How much climbing do you do on the runway?

The assumption is that you are at least at 35' at the end of the runway when the subsequent climb segments are calculated.

Answer A, the additional runway length will permit you to use improved climb/overspeed/optimized V-speeds to achieve a higher speed on the ground, therefore increasing your second segment climb ability and weight.


Mutt.

... subject to the

(a) particular aircraft's AFM including scheduled V2 overspeed data ... some do ... some don't.

(b) same Hp, OAT.

Well in the spirit it is being asked, like a pilot's pub quiz, since no aircraft is quoted I'd go along with Mutt or else the quiz is a fix in which case I want my dollar back! Didja hear no jets landed at YSSY yestiddy? Naw! Yup, only turbofans and turboprops!

Depends on aircraft type, could exceed the tyre speed on a 6000 ft strip or 12000ft strip if using the the additional runway length for improved climb/overspeed/optimized V-speeds.

Only three factors really effect takeoff aircraft/engine performance...aircraft weight, density altitude, and temperature.

:ok:

I think that we would all agree that its an incomplete question with various correct answers..... therefore it has to be a JAA exam question. :):)


Mutt.

Yes mutt, it's an incomplete question, but yours is the best response so far.

From another perspective, even if not Field Limited on the 6000 ft runway with the "Increased" Takeoff speeds available (Which I assume to be the case as the original poster refers to Obstacle Limit Only), the 12000 ft runway still wins from the obstacle perspective.

Even if the aircraft was capable of the Structural Limit as the maximum field limit (even at the increased speeds) on the 6000 ft runway, then, at the same weight on the 12000 ft runway, the obstacles are a further 6000 ft distant, thus requiring lesser obstacle clearance gradient for their clearance.

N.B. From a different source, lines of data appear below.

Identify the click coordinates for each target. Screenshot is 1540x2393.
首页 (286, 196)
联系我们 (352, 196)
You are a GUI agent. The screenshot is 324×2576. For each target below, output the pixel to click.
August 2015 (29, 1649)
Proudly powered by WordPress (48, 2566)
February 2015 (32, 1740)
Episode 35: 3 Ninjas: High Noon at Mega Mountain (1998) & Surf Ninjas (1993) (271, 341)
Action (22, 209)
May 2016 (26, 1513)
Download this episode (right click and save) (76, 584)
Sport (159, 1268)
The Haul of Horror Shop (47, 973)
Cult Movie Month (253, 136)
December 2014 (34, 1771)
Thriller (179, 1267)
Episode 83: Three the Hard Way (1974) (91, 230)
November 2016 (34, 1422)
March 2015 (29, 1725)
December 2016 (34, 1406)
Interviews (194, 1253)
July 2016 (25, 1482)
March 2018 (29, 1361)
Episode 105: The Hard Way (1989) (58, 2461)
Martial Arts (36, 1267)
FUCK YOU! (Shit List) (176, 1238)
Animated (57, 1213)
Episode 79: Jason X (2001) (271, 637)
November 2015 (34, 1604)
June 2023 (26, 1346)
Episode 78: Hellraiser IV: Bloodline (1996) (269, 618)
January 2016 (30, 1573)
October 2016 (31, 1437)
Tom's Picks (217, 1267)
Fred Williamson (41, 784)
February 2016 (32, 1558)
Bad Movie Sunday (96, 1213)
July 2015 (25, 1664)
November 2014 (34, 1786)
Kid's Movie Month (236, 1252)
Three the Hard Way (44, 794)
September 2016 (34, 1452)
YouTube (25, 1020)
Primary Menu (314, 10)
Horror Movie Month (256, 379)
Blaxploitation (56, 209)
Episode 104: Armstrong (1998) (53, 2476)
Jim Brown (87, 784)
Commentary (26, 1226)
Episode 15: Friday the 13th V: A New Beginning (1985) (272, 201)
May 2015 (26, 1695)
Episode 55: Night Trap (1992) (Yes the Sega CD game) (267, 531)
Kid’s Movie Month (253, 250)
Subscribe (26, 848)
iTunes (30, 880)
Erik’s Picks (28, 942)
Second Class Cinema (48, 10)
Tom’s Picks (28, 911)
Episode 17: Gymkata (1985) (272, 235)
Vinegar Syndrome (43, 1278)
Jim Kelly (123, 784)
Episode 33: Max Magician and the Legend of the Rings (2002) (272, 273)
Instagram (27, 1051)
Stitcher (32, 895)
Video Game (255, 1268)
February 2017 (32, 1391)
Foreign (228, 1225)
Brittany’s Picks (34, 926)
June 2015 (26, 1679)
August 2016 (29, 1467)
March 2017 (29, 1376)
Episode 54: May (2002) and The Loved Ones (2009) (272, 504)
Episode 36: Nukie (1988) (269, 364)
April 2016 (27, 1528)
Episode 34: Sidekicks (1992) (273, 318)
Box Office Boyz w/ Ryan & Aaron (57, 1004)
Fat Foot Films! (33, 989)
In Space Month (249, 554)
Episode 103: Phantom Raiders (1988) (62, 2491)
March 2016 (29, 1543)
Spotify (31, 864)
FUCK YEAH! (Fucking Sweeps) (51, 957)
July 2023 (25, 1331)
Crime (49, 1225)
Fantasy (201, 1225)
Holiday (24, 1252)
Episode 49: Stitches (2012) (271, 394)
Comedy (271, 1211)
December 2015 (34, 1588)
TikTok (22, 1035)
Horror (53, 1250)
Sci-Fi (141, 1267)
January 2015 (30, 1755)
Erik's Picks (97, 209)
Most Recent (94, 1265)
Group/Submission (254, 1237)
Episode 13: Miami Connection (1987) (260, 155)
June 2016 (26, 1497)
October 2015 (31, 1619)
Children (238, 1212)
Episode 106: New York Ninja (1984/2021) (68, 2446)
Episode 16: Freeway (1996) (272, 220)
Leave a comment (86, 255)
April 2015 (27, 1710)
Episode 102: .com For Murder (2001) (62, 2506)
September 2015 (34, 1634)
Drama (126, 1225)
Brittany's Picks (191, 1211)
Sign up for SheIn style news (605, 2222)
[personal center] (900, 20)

The only exception to this is a very UP sloping runway where the 1st segment obstacle may be the runway itself, with essentially level ground beyond and close-in (This happens on a few very long UP sloping runways that we use (Melbourne RWY 34 for example at +0.9% where the aircraft 'basic' 1st segment gradient might only be of the order of +0.5%, and weight must be reduced to achieve satisfactory 1st segment clearance)).

Too many variables, here's one more of them.

Happy New Year to all,

Old Smokey

From another perspective, even if not Field Limited on the 6000 ft runway with the "Increased" Takeoff speeds available (Which I assume to be the case as the original poster refers to Obstacle Limit Only), the 12000 ft runway still wins from the obstacle perspective.
Except that when you look in the RPM, the Climb limit on MTOW is independent of runway -- it's a separate column altogether! Therefore, if the controlling factor is second-segment climb, and NOT the runway, then runway length is irrelevant! :8

Intruder,

I was referring to the case where you "get off" in 6000 feet, and then have a further 6000 feet of runway beneath you in the 1st/2nd segment climb. If sufficiently Up sloping, this remaining runway then becomes an obstacle to be considered in 1st/2nd segment climbs. It is VERY VERY relevant, and, as stated IS the limiting obstacle for several runways that we operate from. If sufficiently UP sloping, the aircraft would crash back into the runway obstacle during the 1st segment climb. Melbourne Australia RWY 34 is a prime example.

Regards,

Old Smokey

the aircraft would crash back into the runway obstacle
I've been looking for a new explanation for some of my firmer landings, and now I think I've found it. We didn't land - we crashed into the runway obstacle!

On a slightly more serious note - presumably if airborne in the first 6000 feet, followed by loss of an engine, followed by actually settling back onto the (uphill) second 6000 feet, would one have the presence of mind to choose whether to stop or keep going?

If this was purely a multiple choice question I'd choose 'C' as the 'most correct' option.

If it was an interview question I'd consider it an opportunity to display my amazing grasp of a/c performance by describing all the alternatives here listed by my learned colleagues!